Pertamina Pastikan Stok BBM Aman meski Isu Geopolitik Selat Hormuz Muncul
- 06 Mar 2026 13:54 WIB
- Bandung
RRI.CO.ID, Bandung – Pertamina Patra Niaga Regional Jawa Barat memastikan ketersediaan bahan bakar minyak (BBM) di wilayah Bandung dan sekitarnya masih dalam kondisi aman, meskipun saat ini beredar berbagai pemberitaan terkait kondisi geopolitik dunia, khususnya yang berkaitan dengan potensi gangguan di Selat Hormuz.
Sales Area Manager Retail Bandung Pertamina Patra Niaga Regional Jawa Barat, Sindhu Priyo Windoko, mengatakan hingga saat ini masyarakat masih dapat membeli BBM maupun LPG dengan mudah di sejumlah Stasiun Pengisian Bahan Bakar Umum (SPBU).
“Memang saat ini banyak berita mengenai kondisi geopolitik, khususnya terkait Selat Hormuz yang disebut berpotensi mempengaruhi ketersediaan stok BBM. Namun sejauh ini kami melihat kondisi di lapangan masih aman. Khususnya di Bandung, masyarakat masih bisa membeli BBM dengan mudah. Jika rekan-rekan datang ke SPBU, BBM masih tersedia dan LPG juga masih mudah didapat,” ujar Sindhu, Jumat 6 Maret 2026.
Ia menegaskan, Pertamina terus melakukan pemantauan secara intensif terhadap perkembangan situasi global sekaligus memastikan distribusi energi tetap berjalan lancar. Menurutnya, sistem operasional Pertamina telah terintegrasi mulai dari sektor hulu hingga hilir sehingga mampu menjaga stabilitas pasokan.
“Kami terus memonitor situasi ini. Dari yang kami lihat di lapangan, semuanya masih berjalan dengan baik. Memang kita tidak menutup mata terhadap kondisi geopolitik dunia, tetapi perlu dipahami bahwa Pertamina memiliki sistem yang terintegrasi dari hulu hingga hilir, mulai dari kilang hingga pemasaran. Alhamdulillah sampai saat ini kami masih dapat melayani masyarakat dengan baik,” katanya.
Selain memastikan ketersediaan pasokan energi, Pertamina juga telah menyiapkan berbagai langkah antisipasi untuk menghadapi meningkatnya mobilitas masyarakat menjelang arus mudik Idul Fitri 2026. Masyarakat yang akan melakukan perjalanan mudik diminta tidak perlu khawatir terkait ketersediaan BBM di jalur perjalanan.
“Bagi masyarakat yang akan mudik, silakan melakukan perjalanan dengan tenang.
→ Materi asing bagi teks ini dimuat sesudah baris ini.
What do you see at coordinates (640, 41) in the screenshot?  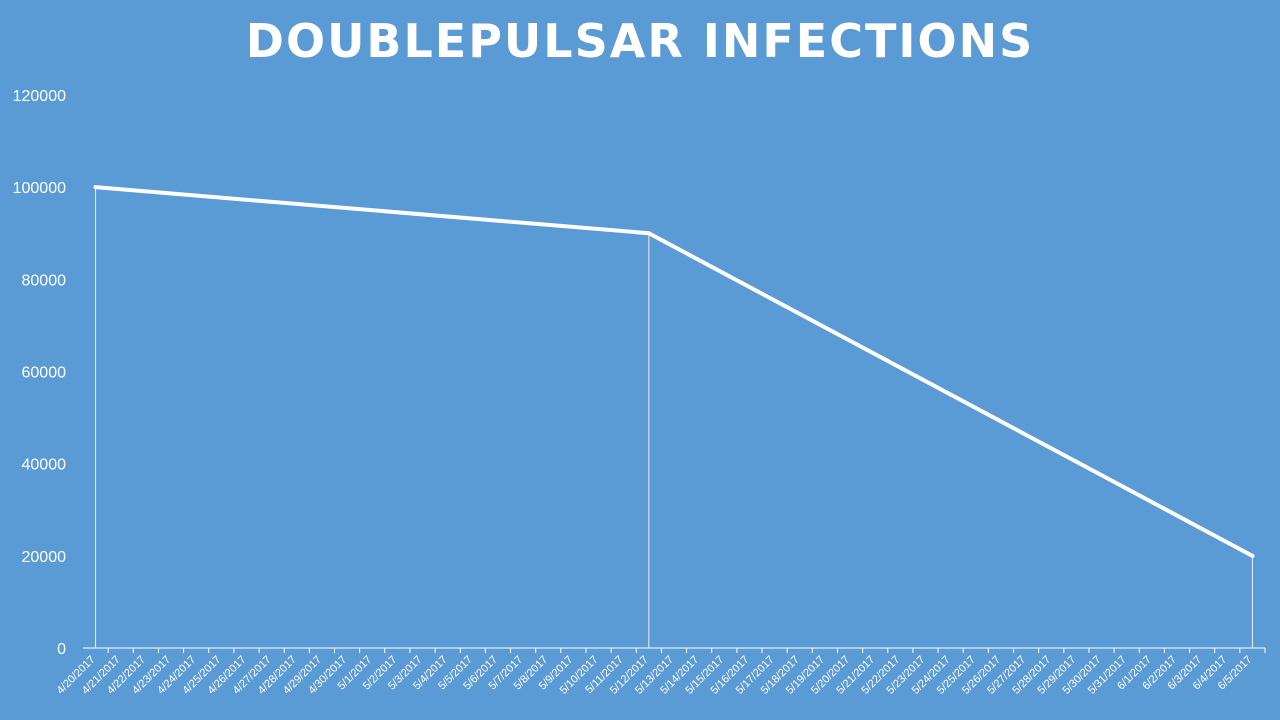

Kami tetap memonitor ketersediaan stok agar perjalanan mudik maupun arus balik dapat berjalan lancar. Layanan kami selama libur Idul Fitri hingga setelahnya juga tetap berjalan normal,” jelasnya.
Untuk mendukung kelancaran perjalanan pemudik, Pertamina juga menyiapkan sejumlah layanan tambahan di berbagai titik strategis, khususnya di rest area sepanjang jalur tol.
“Kami juga menyiapkan layanan tambahan di rest area, termasuk layanan delivery service jika ada kendaraan yang mogok atau kehabisan BBM di jalan tol,” tambah Sindhu.
Di sisi lain, pihaknya mengimbau masyarakat agar tidak melakukan pembelian BBM secara berlebihan atau panic buying. Pembelian BBM diharapkan dilakukan sesuai kebutuhan kendaraan masing-masing.
“Kami minta masyarakat tidak perlu khawatir berlebihan atau melakukan panic buying. Belilah BBM sesuai kebutuhan saja. Jika ingin mengisi untuk mudik, silakan sesuai kapasitas tangki kendaraan masing-masing. Tidak perlu membawa jerigen,” tegasnya.
Sindhu juga mengingatkan masyarakat mengenai potensi bahaya jika membawa atau menyimpan BBM secara tidak semestinya. Menurutnya, membawa jerigen berisi BBM di dalam kendaraan dapat menimbulkan risiko keselamatan.
“Saya khawatir jika masyarakat membawa jerigen di dalam kendaraan, uap bensin bisa terakumulasi dan berpotensi menimbulkan hal yang tidak diinginkan. Begitu juga tidak perlu menyimpan BBM di rumah karena bisa berbahaya,” tandasnya.